Technical information
- Licensing authority: FCC
- Facility ID: 70500
- Class: C
- Power: 1,000 watts
- Translator: 94.3 K232FH (Breckenridge)

Links
- Public license information: Public file; LMS;
- Webcast: Listen Live
- Website: kbmwam.com

= KBMW (AM) =

KBMW (1450 kHz) is an AM radio station licensed to Breckenridge, Minnesota, serving the Wahpeton-Breckenridge area, owned by Robert Ingstad's I3G Media, LLC. The station airs a mix of country music and news, as well local content such as community calendar, funeral notices, and Swap Shop. It carries Minnesota Twins baseball coverage, updates from the American Ag Network, and plays a variety of syndicated programming at night.

==History==
KBMW first signed on the air in August, 1948. The call sign is said to derive from a combination of its two primary service areas: K Breckenridge, Minnesota, and Wahpeton, North Dakota.

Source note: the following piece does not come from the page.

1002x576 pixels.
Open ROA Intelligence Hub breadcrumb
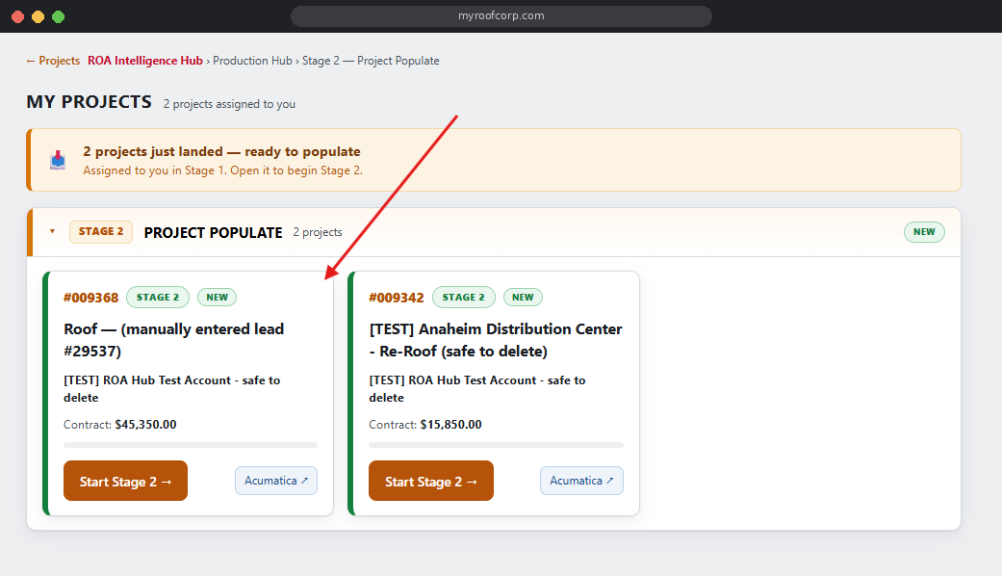point(145,61)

On March 31, 2003, the station was purchased by W-B Broadcasting for $1.2 million.

The station was acquired by I3G Media, LLC (owned by Robert Ingstad) for $925,000 on December 31, 2017. Prior to this, Triad Broadcasting sold KBMW to L&L Broadcasting in 2012.

On November 30, 2012, Triad Broadcasting signed a Definitive Agreement to sell all 32 of their stations to Larry Wilson's L&L Broadcasting for $21 Million. Upon completion of the sale on May 1, 2013, L&L in turn sold the Fargo stations to Jim Ingstad, who had just sold his competing cluster to Midwest Communications. An LMA (Local Marketing Agreement) was placed so Ingstad could take immediate control of the stations, and the sale became final July 2, 2013. The sale was worth $9.5 million.

Jim Ingstad sold KBMW to daughter Brooke Ingstad's Radio Wahpeton Breckenridge, LLC effective June 1, 2016; the purchase price was $300,000. Brooke Ingstad sold KBMW and sister station KBMW-FM to cousin Robert Ingstad's I3G Media, LLC effective December 31, 2017 for $925,000.